L’olio di Amla stimola i follicoli piliferi di conseguenza la crescita del capello e rallenta la comparsa dei capelli bianchi, perfetto per chi ha i capelli molto crespi, rallenta il processo di caduta del capello, nutre il cuoio capelluto grazie alla grande quantità di vitamina C presente al suo interno ed infine è un ottimo trattamento contro la forfora.
Il trattamento a base di olio di Alma deve essere eseguito 1 o 2 volte alla settimana, va massaggiato sul cuoio capelluto con leggeri massaggi circolari, lo si può applicare sia a capello umido che a capello asciutto, il tempo di posa minimo è 30 minuti, ma consiglio un impacco che duri tutta la notte, la cosa importante è tenere i capelli chiusi in un asciugamano almeno nei trattamenti brevi, poi applicate lo shampoo e risciacquate abbondantemente.
Un’altra modalità di applicare l’olio di Amla e sfruttarne i benefici è quello di miscelarlo alla tintura per i capelli o all’ henné, il tempo di posa favorirà la penetrazione degli attivi.
Questo magnifico prodotto naturale dalle mille virtù, può essere applicato anche sulla pelle del viso e del corpo,sul viso agisce come idratante e astringente pulendo la pelle in profondità, basta miscelarne alcune gocce con acqua tiepida, amalgamare e stendere sul viso asciutto per 10 minuti, poi risciacquare con acqua tiepida, così facendo affinerete la grana della pelle e a rendere il colorito più uniforme.
Sul corpo invece può essere utilizzato come olio da massaggio per poi essere seguito da un bagno caldo in vasca alla quale aggiungeremo del semplice sale grosso, per combattere la ritenzione idrica, oppure con qualche goccia di olio essenziale di lavanda per rigenerarsi e rilassarsi.

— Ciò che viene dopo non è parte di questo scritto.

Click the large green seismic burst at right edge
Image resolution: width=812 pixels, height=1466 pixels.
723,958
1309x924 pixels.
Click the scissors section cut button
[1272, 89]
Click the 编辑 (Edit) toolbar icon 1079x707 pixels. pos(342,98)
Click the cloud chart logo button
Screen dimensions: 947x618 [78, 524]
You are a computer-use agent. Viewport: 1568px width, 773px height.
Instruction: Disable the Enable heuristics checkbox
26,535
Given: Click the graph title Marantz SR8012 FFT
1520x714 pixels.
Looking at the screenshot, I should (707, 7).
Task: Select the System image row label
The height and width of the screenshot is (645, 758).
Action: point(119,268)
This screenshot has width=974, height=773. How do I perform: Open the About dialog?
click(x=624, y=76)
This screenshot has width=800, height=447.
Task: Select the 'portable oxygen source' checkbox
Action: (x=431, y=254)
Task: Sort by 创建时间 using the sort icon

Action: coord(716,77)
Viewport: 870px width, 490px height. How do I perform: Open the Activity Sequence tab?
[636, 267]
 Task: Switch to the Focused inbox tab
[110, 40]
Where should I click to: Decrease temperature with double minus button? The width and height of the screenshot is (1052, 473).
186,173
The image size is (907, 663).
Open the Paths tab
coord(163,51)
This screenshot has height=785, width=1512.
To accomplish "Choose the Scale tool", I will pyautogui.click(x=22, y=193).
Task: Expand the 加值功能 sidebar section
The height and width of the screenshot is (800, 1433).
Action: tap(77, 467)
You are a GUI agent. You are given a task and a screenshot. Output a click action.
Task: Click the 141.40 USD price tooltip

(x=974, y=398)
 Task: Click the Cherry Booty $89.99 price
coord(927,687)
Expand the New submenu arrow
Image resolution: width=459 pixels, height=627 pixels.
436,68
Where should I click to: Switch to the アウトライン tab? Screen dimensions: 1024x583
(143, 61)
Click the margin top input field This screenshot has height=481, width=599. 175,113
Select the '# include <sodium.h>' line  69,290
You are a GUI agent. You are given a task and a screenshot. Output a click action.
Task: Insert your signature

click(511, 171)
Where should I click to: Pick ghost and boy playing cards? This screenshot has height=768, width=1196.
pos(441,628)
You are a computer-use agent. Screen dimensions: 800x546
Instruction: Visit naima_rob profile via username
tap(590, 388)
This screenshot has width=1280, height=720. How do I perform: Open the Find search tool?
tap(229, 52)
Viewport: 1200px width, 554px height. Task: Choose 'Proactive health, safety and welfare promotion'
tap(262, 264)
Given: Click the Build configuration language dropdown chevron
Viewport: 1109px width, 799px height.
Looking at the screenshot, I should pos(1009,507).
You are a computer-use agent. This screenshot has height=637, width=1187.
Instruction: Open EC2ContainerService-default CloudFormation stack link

Un ultimo gesto di aiuto ai nostri capelli per renderli più forti e sani, è quello di eseguire un risciacquo finale con un acqua addolcente in grado di eliminare gli effetti dannosi dell’acqua calcarea di casa che rende i capelli opachi e ruvidi.
E’ vero e proprio trattamento di bellezza per i capelli dal ph, moderatamente acido, contiene proteine estratte da un alga l’Undaria Pinnatifida, basta applicare il prodotto su tutti i capelli come acqua da risciacquo e poi passare direttamente all’ asciugatura, facendo attenzione al calore del phon.

Ora i nostri capelli sono lucenti e pronti per essere accarezzati!